Reminds me of: L’Air du Desert Marocain by Tauer Perfumes
CHIESA D’ORO
For this stage of the pilgrimage, we head to the Basilica of San Marco in Venice. A note from the brand highlights the city’s history as a hub of the spice trade and its influence not only on cuisine but also on the rites of the church and all the solemnity they signify.
A deep hit of damask rose, jasmine, and carnation reveals itself by way of introduction. As the bouquet settles to reveal a shmear of vanilla, tonka bean, and musks, we begin to notice even more details of our surroundings. Vetiver and amber speak to the extroverted and introverted expressions of their respective natural essences. A kiss of bergamot adds a final touch to this lovely chypre. With so much of the outdoors in play, we are reminded that everything we create and fashion would be impossible without the Creator whose handiwork is in every molecule of the resources we exploit. Let us not forget this in our rituals and prayers, holding fast to what has been given so that we do not profane it with our depravity.
Reminds me of: Gold Man by Amouage
DÒMM
Our new reference point is the Milan cathedral, the core of which began construction in 1386 and which still serves today as a place of dressing before the Lord’s table is set.
Here, the tail is foregrounded.
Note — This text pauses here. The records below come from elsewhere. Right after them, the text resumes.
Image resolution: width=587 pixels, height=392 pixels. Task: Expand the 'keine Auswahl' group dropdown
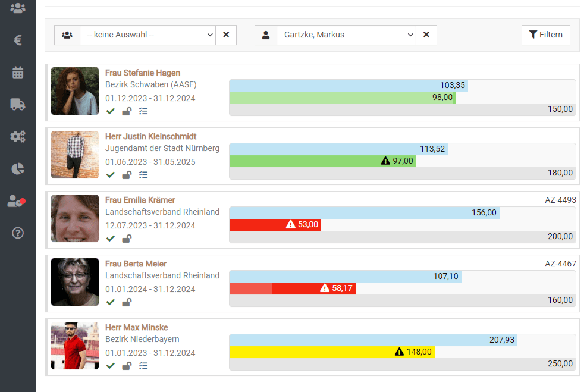[x=147, y=35]
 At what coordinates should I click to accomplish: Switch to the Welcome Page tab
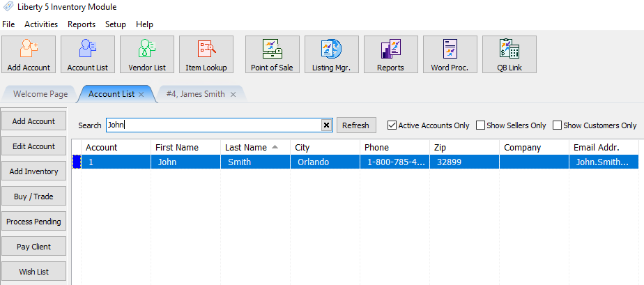[x=40, y=94]
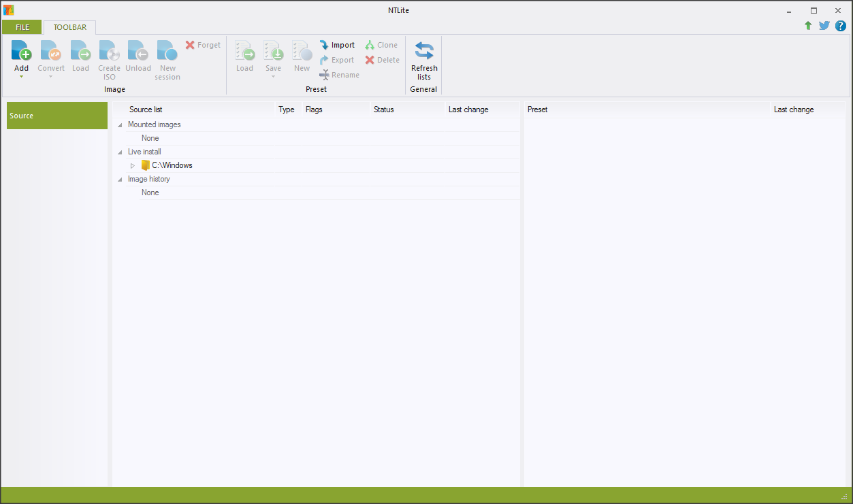This screenshot has width=853, height=504.
Task: Expand the C:\Windows tree node
Action: 133,165
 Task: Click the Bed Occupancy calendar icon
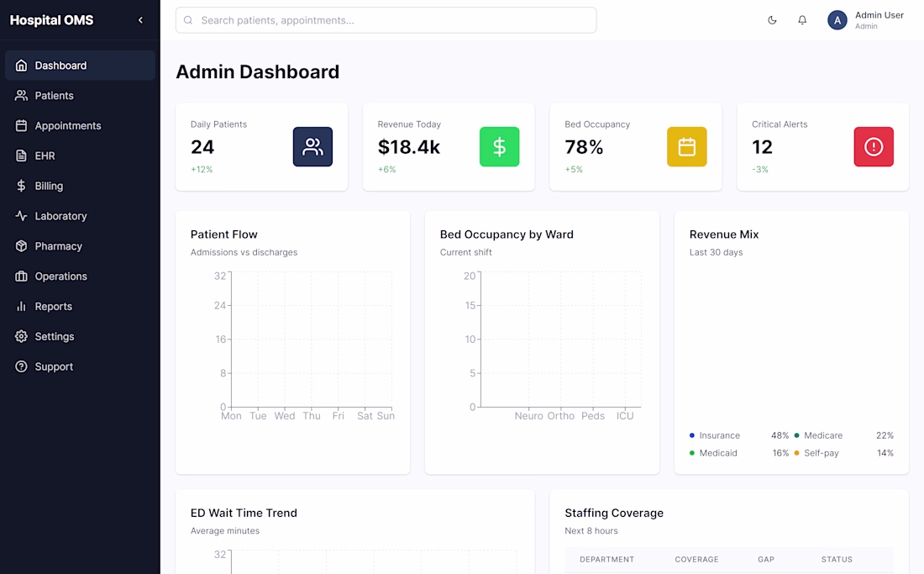click(x=686, y=147)
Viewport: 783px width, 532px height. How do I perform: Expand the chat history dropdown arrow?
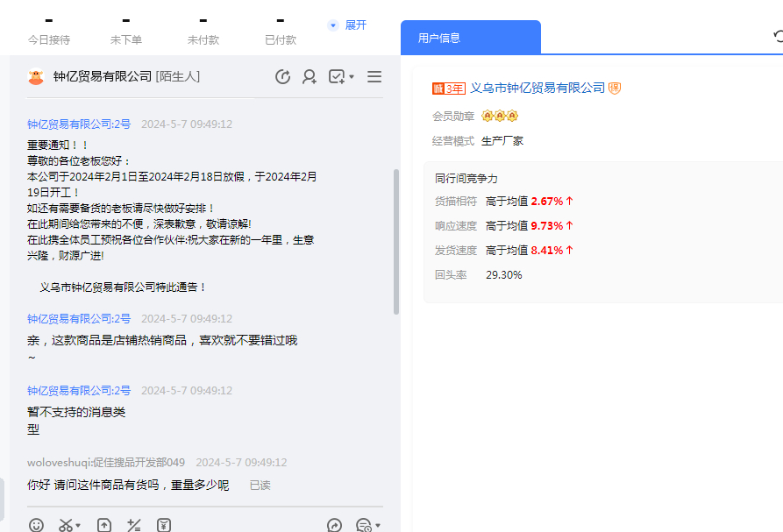378,526
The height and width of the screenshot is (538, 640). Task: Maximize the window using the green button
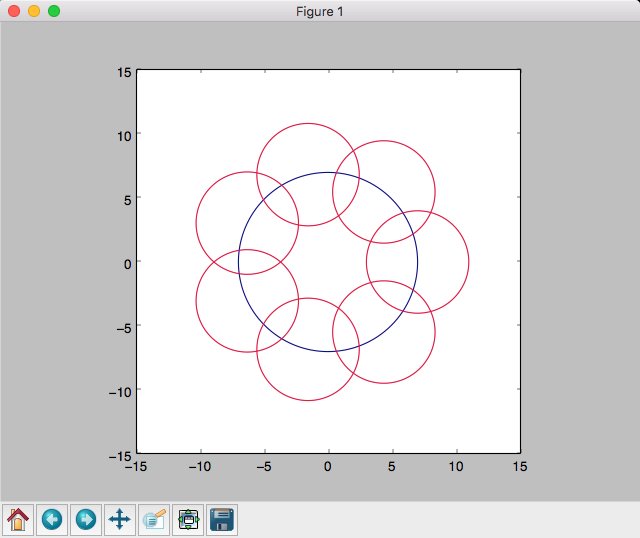click(x=54, y=11)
Bergamot, Virginia cedarwood, and black pepper initially court the nostrils before forests, gardens, and even seascapes beyond make themselves apparent, followed by jasmine and chocolate. At the same time, patchouli, styrax, and musks lower their diadem. As the most pungent scent of this octet, it announces itself with authority. To wear it, then, is nothing short of a privilege. Like grace, it is given to those who don’t deserve it, a most precious offering to the lost. To regard it as such allows it to blossom to its fullest extent on the skin, taking us to places only dreamed of.
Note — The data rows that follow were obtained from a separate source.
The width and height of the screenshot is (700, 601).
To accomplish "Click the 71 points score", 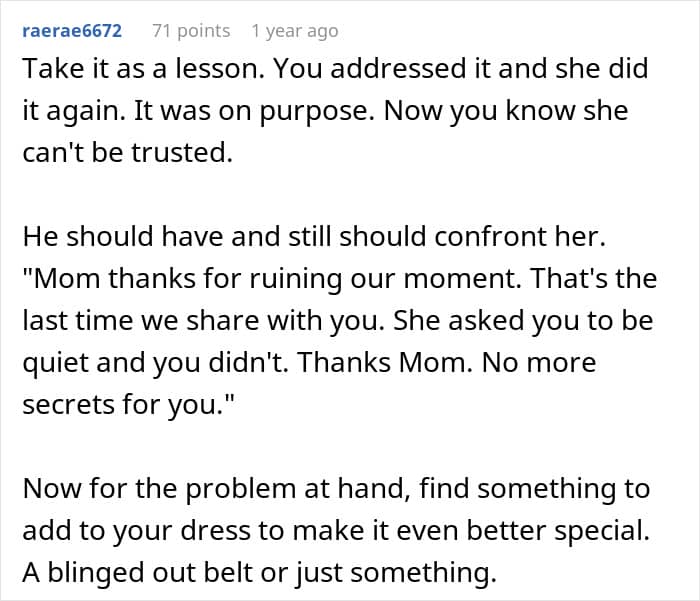I will tap(191, 31).
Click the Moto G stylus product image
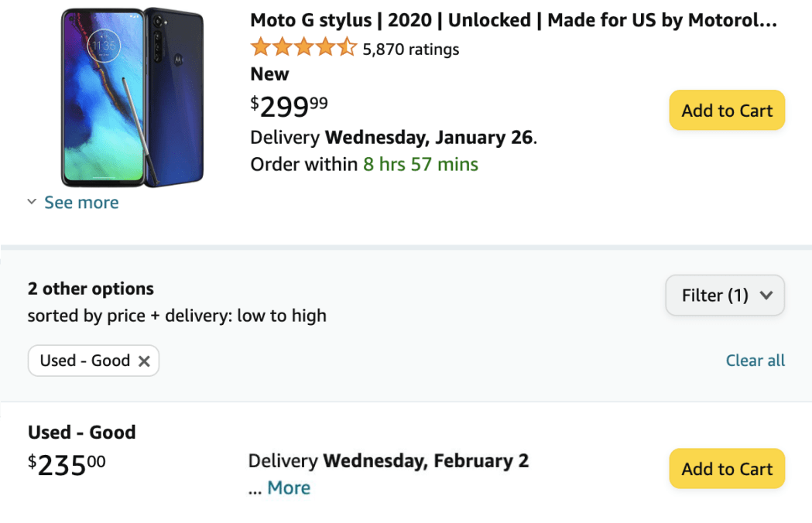This screenshot has height=523, width=812. [132, 97]
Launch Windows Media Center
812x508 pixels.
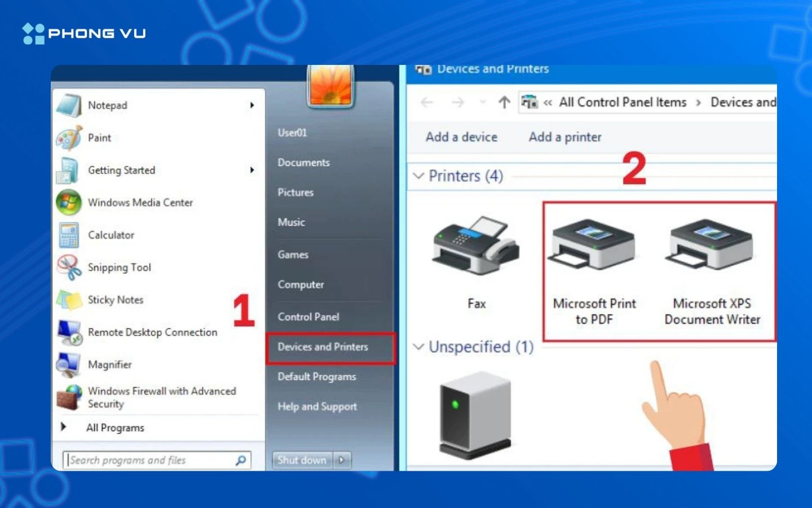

Reminds me of: Terre d’Hermès by Hermès
NOTRE DAME NOTTE DI NATALE
From Milan to Paris, we find ourselves immersed in a liturgical concerto. This is the brightest of the collection. It opens with a surge of Virginia cedar and orange blossom. A smoother melange of chocolate, Alaska cedarwood, and cinnamon soon follows. Before long, we are lost in tonka bean, resinoid incense, and amber, which only make themselves heard on the back end. That said, there’s nothing hidden in this fragrance. The cumulative effect is one of strong honey with a woody undercurrent—a representation, perhaps, of spiritual pollination, resulting in a nectar of wisdom for all to dab on their pulse points. Like the believer’s relationship with God, it begins strong and overbearing, then settles into quiet discernment and understanding.
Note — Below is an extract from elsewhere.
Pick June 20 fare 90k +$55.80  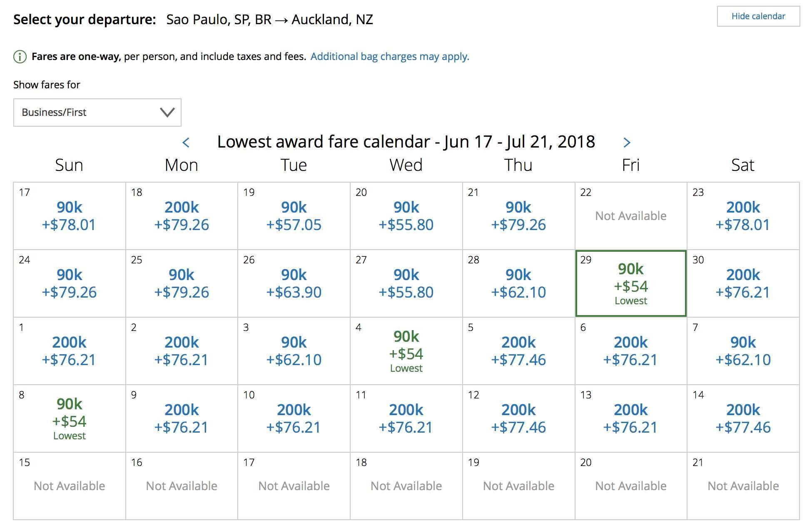[x=406, y=216]
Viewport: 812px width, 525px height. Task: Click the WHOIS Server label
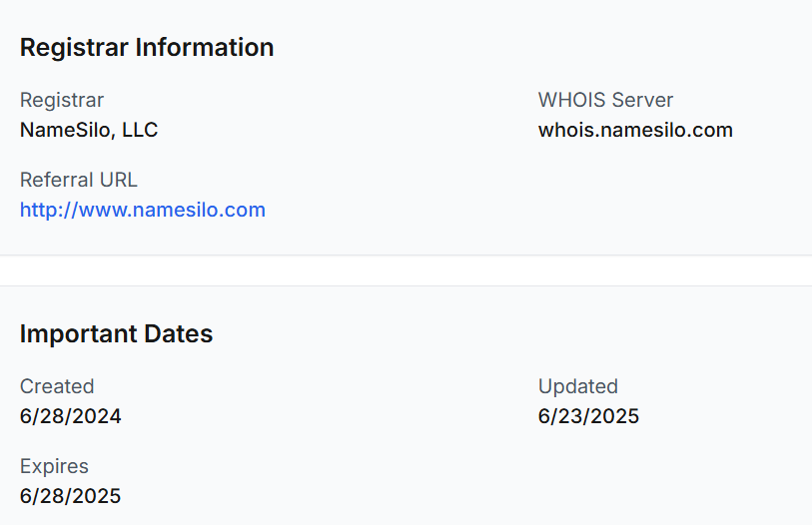605,100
Reminds me of: Bee by Zoologist Perfumes
PONT. MAX.
St. Peter’s Basilica is the epicenter here. As the most “institutional” scent of the congregation, its name (Pontifex Maximus) means “builder of bridges” and refers to the highest priestly office of ancient Rome.
As a piece of scripture in scent, it speaks concisely and potently through its central quartet of myrrh, benzoin, resin incense, and amber. The interrelationships of each are magnified in glorious humility, inviting the worshipper to bow the knee at the altar of confession. With the addition of marine notes and jasmine, the experience broadens beyond the walls of the church, allowing us to feel something primal and elemental, as if the shore were a dividing line between a life drowning in sin and one basking in the sunset of salvation. Tendrils of Virginia cedar become synonymous with the pews, polished by the passage of time, of clothing tattered and pressed alike, of wrinkled hands and rosaries given warmth by their own friction, and of the repetitions of moving lips. The result of all this is leathery in texture, like a calfskin-bound Bible lying open on the pulpit. And yet, there is no sermon, no prayer, no uplifting of voices in song. Rather, there is the oppressive force of abandonment as people leave their faith behind in search of more earthly idols, now misplaced in the multitudes. Over time, they are replaced by tourists and other temporary travelers whose coins and candles are but hay and stubble in the grand scheme of things, each a self-reflexive gesture meant for no other purpose than to say, “I have been here.” But this fragrance lingers in the body, for it has also been here, laden with the weight of history on its shoulders, all but crushed beneath.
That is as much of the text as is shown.